José Antonio Nieto denies that any police charges took place at the October 1 2017 Catalan referendum

At the Catalan referendum on October 1 2017 “there were no police charges” and on September 20 there were violent disturbances and whoever thinks differently lives in a “parallel reality” created by the media and pro-independence organizations. These were some of the arguments made by the former security secretary, José Antonio Nieto, when he was questioned at the referendum trial in the supreme court yesterday. Unlike Mariano Rajoy, Soraya Sáenz de Santamaría and Juan Ignacio Zoido, he took responsibility for his role in the operation to try to stop the referendum taking place.
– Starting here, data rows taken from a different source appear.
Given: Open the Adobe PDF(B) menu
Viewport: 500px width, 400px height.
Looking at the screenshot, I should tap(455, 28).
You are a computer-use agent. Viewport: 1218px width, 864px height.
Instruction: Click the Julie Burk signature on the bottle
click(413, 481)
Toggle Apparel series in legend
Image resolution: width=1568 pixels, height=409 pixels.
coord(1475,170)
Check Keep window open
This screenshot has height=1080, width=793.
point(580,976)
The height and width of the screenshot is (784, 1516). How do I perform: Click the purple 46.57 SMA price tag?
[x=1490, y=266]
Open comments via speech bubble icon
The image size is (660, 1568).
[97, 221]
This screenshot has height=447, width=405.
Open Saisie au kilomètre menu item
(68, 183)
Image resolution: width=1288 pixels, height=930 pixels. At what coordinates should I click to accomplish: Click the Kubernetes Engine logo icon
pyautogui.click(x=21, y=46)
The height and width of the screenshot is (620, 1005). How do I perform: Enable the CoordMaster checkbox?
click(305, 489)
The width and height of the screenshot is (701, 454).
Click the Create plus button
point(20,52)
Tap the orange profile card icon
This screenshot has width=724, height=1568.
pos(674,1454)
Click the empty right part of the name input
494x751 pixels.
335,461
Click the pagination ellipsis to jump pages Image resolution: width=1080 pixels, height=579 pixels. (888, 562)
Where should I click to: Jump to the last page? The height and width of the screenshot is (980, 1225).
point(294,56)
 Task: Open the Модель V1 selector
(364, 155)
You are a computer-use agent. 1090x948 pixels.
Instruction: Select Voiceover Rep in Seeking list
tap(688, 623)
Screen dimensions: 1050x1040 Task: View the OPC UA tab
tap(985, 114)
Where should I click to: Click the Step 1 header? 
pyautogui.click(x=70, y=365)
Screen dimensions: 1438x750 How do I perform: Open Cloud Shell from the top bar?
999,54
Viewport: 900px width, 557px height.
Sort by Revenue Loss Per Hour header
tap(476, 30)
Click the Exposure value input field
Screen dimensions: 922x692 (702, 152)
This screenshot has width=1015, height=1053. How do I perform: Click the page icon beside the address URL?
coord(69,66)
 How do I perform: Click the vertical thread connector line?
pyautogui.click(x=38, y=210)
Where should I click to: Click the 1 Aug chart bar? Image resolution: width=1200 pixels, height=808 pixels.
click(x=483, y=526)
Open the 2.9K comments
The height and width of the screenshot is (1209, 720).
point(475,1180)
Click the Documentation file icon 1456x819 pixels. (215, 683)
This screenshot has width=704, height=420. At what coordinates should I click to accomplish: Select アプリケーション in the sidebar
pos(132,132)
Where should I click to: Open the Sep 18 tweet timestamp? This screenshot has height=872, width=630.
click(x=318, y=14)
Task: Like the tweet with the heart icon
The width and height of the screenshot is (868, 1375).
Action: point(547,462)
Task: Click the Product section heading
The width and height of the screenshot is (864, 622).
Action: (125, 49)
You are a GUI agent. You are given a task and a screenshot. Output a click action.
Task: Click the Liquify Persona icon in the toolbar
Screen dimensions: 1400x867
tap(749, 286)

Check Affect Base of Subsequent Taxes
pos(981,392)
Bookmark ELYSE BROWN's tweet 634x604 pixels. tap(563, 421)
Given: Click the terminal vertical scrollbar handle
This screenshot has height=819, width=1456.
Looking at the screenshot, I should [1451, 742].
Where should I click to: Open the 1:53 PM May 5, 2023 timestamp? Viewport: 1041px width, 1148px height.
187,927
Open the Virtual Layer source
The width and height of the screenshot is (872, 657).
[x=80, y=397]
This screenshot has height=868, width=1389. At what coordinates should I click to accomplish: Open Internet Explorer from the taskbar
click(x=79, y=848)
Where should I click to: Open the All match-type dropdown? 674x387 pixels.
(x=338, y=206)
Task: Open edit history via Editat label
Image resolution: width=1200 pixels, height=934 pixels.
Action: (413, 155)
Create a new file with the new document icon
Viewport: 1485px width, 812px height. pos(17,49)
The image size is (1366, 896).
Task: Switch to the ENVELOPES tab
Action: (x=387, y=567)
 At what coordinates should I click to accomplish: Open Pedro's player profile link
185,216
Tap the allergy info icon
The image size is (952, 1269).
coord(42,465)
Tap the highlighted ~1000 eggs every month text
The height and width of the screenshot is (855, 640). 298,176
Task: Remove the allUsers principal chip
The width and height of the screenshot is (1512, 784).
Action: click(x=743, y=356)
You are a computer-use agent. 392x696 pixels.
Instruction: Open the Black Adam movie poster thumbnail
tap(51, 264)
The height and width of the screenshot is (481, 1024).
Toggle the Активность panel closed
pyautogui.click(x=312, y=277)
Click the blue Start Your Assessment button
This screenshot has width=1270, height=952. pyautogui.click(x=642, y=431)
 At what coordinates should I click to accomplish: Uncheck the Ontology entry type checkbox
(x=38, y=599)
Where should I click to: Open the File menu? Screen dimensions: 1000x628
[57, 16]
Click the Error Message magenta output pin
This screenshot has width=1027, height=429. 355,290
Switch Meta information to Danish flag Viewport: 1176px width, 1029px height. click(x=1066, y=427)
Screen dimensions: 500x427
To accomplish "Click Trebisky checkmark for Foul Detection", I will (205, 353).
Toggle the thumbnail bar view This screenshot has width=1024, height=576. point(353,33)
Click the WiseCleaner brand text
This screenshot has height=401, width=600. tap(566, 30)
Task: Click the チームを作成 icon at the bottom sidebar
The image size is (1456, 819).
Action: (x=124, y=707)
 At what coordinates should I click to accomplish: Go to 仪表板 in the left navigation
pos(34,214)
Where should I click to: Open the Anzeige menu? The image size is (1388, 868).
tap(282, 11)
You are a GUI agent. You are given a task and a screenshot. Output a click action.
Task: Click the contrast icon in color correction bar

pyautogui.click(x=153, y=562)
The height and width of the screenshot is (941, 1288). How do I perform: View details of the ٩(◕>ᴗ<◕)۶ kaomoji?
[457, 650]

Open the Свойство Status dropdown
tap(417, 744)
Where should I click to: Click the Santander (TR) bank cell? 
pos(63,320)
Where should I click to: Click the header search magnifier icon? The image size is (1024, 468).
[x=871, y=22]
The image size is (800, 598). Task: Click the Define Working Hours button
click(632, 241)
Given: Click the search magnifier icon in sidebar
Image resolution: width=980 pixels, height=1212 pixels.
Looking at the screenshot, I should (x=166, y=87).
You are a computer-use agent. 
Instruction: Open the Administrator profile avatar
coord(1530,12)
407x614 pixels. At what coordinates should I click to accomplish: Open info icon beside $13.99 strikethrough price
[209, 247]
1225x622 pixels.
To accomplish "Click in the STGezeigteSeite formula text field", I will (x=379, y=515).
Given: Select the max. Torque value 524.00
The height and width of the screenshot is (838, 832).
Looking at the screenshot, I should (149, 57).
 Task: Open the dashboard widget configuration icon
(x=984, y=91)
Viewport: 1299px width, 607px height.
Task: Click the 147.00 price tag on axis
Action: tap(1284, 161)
He said he made decisions as “coordinator” of the operation, “with the support of Zoido and other ministers”. He was the one who proposed the shipment of 6,000 Civil Guard and National Police officers to Catalonia, but according to him, “the minimum indispensable violence” was used against the voters and the officers’ performance was “exemplary”. He said he is not aware that anyone was struck above the waist, but in any case indicated that this is not “prohibited”. Nieto blamed the Catalan police force for not having done their job and remarked that if they had indicated “their willingness to comply with the judicial mandate, the referendum on October 1 would not have been celebrated, it would have been called off”.

“The story put about by the independence movement meant that the news was about the dog biting the man rather than the man biting the dog. Reality was turned on its head ... in this case, it was the police who were seen to be doing something wrong, when they were defending the law, and not those who were trying to break it” he said. He did have to admit however that no Spanish police officer was hospitalized or had to leave the operation to be treated in medical vehicles.